附解除條件之法律行為,則於條件成就時失其效力,其消滅乃自動發生,無需當事人再為意思表示。最高法院93年度台上字第359號判決指出:「附解除條件之法律行為於條件成就時,當然失其效力,均不待當事人另以意思表示為之,此與約定解除權之行使須以意思表示為之者不同。」換言之,條件成就之效力為自動消滅,而解除權之行使必須經當事人明確表示。前者屬法律效果自動發生之附款,後者則仍須透過當事人行為啟動法律效果。該判決亦引用民法第343條規定:「債權人向債務人表示免除其債務之意思者,債之關係消滅。」若免除附有停止條件,則於條件成就時,債之關係自然消滅,免除之效力無需再行通知或承諾。此顯示附條件行為之自動性原理,是民法第99條運作之核心。
至於附解除條件與契約解除之區別,最高法院88年度台上字第2033號判決明確指出,附解除條件的法律行為在條件成就時「向後失其效力」,並不具有溯及力;契約解除則原則上具有溯及效,使雙方權利義務回復至契約締結前之狀態。解除條件僅於條件成就後失效,過去已發生之法律效果不因此消滅。此一區分具重要實務意義,因解除條件保留已履行行為之效力,不破壞既有之法律安定性。
條件的明確性亦是法律行為成立的核心要求。最高法院83年度台上字第2690號判決指出:「條件因其限制法律行為效力之發生或消滅,可分為停止條件與解除條件。原審未認定所附者係何種條件,即謂所附條件不成就,疏略。」法院強調,當事人約定條件時,應明確界定是停止條件或解除條件,否則難以判斷法律行為之效力變化。模糊條件將導致契約履行陷於不確定狀態,損及交易安全。
實務上亦常涉及條件與清償期的爭議。最高法院110年度台上字第476號判決中,法院詳細闡述:「當事人預期不確定事實之發生,以該事實發生時為債務之清償期者,應認該事實發生時或其發生已不能時,為清償期屆至之時。此項清償期之約定,與民法第99條第1、2項所定附條件之法律行為,於條件成就時發生效力或失其效力之情形有別。」該案中,承攬雙方約定工程款分期給付,並以「鋼構材料進場」、「業主付款」等事實作為付款時點。法院認定此屬清償期之約定,而非附停止條件。理由在於,該約定並非決定契約效力之發生,而僅決定履行時間。若材料未進場,僅代表履行期未屆,並不影響契約效力。法院並強調,若當事人違反誠信原則,致清償期事實不發生,則視為期限已屆至。此判決不僅釐清條件與期限界線,亦彰顯誠信原則於條件制度中的補充作用。

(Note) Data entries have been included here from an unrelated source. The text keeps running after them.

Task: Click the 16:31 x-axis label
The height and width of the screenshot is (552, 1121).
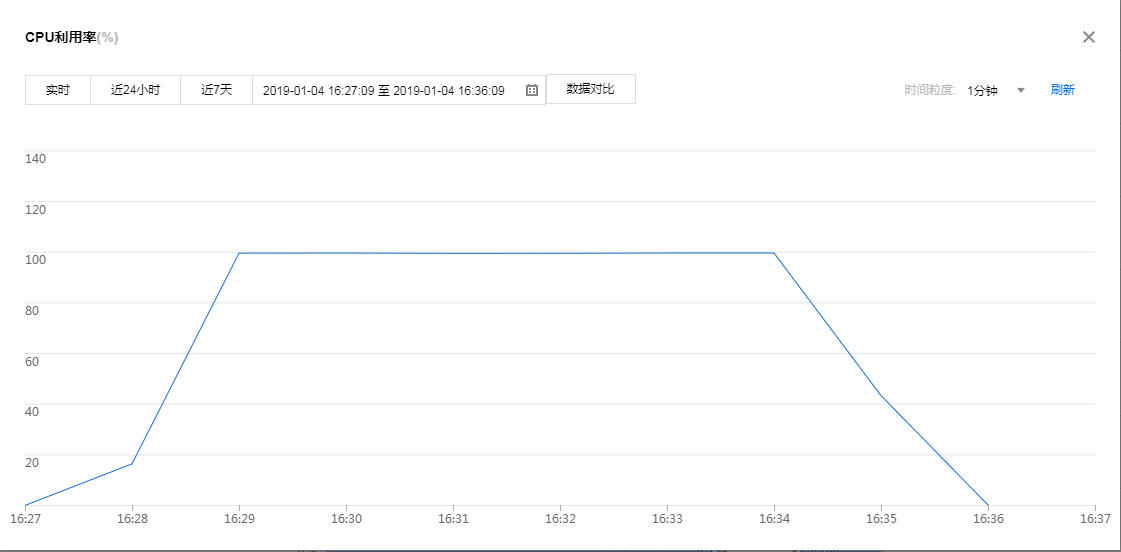Action: click(453, 519)
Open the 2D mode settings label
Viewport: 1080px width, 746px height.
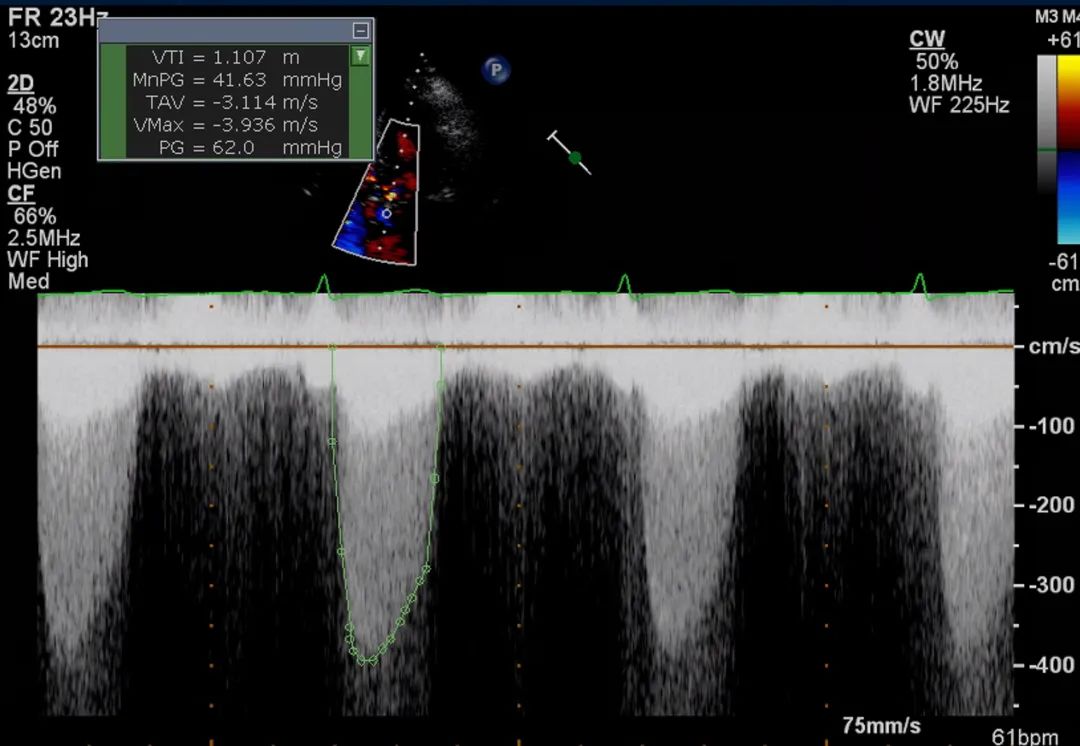(20, 84)
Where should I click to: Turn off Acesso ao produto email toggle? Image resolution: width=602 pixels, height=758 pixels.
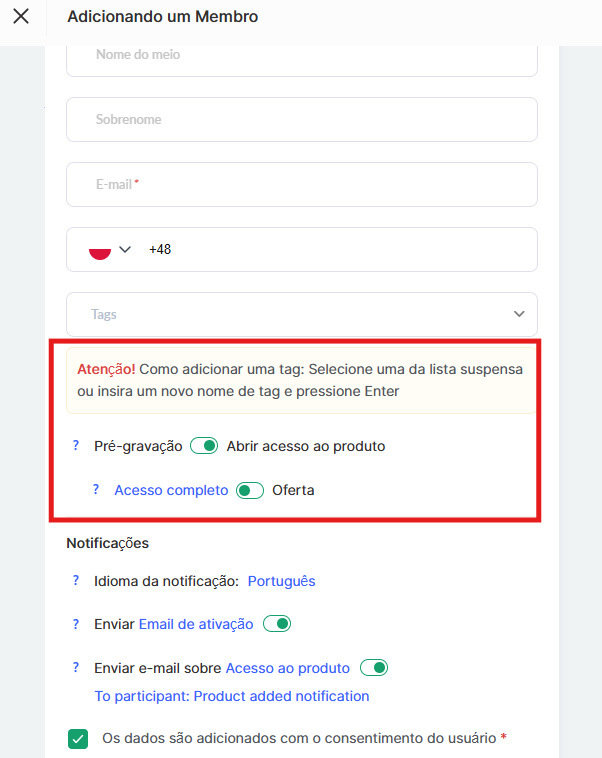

而附條件契約在條件成就前之法律地位亦值得重視。新北地方法院105年度簡上字第65號判決指出:「法律行為附條件時,於條件成就前處於未確定之狀態,在此懸而未定期間,當事人仍應受其法律行為之拘束,不得單方撤回。」此說明附條件契約雖效力未定,但並非無效,當事人不得以條件未成就為由恣意撤回或否認法律行為。該判決並引用王澤鑑教授之見解:「於條件成就前,雖效力未確定,但契約拘束力仍存在。」因此,在停止條件未成就之前,契約處於「效力未生而拘束存在」之狀態,保障了法律行為的穩定性。
此外,條件之成就與否亦可能因當事人之不正行為而被法律視為已成就。最高法院86年度台上字第2280號判決依據民法第101條指出:「因條件成就而受不利益之當事人,以不正當行為阻其條件之成就者,視為條件已成就。」法院解釋,若依契約或通常情形,一方應為一定行為使條件成就,而該方為避免不利益而故意不為該行為,即為阻止條件成就,應視條件已成就。此規範體現誠信原則之運作,防止當事人濫用條件制度以規避義務。
條件之成就亦可能涉及「既成條件」問題。最高法院103年度台上字第516號判決說明:「法律行為成立時,其條件成否業已確定者,雖形式上有條件外觀,但實質上不具條件效力,應視為無條件法律行為。」例如,若附停止條件契約之條件在締約前即已成就,則該契約自成立時即生效。此一理論避免形式上附條件契約於實質上產生不當效果,維護契約效力之合理性。
再就條件效果之延緩原則觀之,民法第99條第3項允許當事人約定條件成就之效果不立即發生,法院於實務上予以肯認。此為尊重契約自由原則的具體體現,使當事人得依實際交易需求調整法律行為效力發生之時間。例如當事人得約定「主管機關核准後三十日契約始生效」,即屬典型延緩條件效果之特約,兼顧行政程序與民事契約之銜接。
附停止條件契約於條件成就後生效,其效力自動發生。最高法院87年度台上字第2912號判決指出:「契約附有『報府核辦』為停止條件,當金門縣政府核准後,契約即發生效力。」法院認為,條件成就時無需當事人再為意思表示,契約效力即自動確定。此案例具代表性,說明停止條件在實務上多與行政核准、第三人同意等事件相關,其成就與否常取決於外部客觀事實。
條件制度的適用亦涉及舉證責任問題。台北地方法院108年度訴字第4269號判決指出:「附條件法律行為須有當事人之明示或默示約定。主張有條件存在或已成就者,應負舉證責任。」此原則確立當事人如主張條件已成或未成,必須提出具體事實或證據加以證明,否則法院不得逕以推論認定條件成立。此舉保障程序正義,避免濫訴或虛構條件。
綜合而論,民法第99條所規範之停止條件與解除條件制度,具有調節契約效力與保障交易安全的雙重功能。停止條件強化契約彈性,使當事人得以根據未來不確定事實決定契約何時生效;解除條件則提供自動終止機制,使契約於特定事實發生時自然失效。兩者共同構成契約法中控制效力發生與消滅的重要工具。從實務角度觀察,條件之設計須符合法律安定與誠信原則,條件應明確具體,不得以模糊事件為之,否則將導致爭訟。法院判例一致認為,條件成就之效力具有自動性,無須當事人再行表示,且附條件契約在條件未成就前即具有拘束力,不得任意撤回。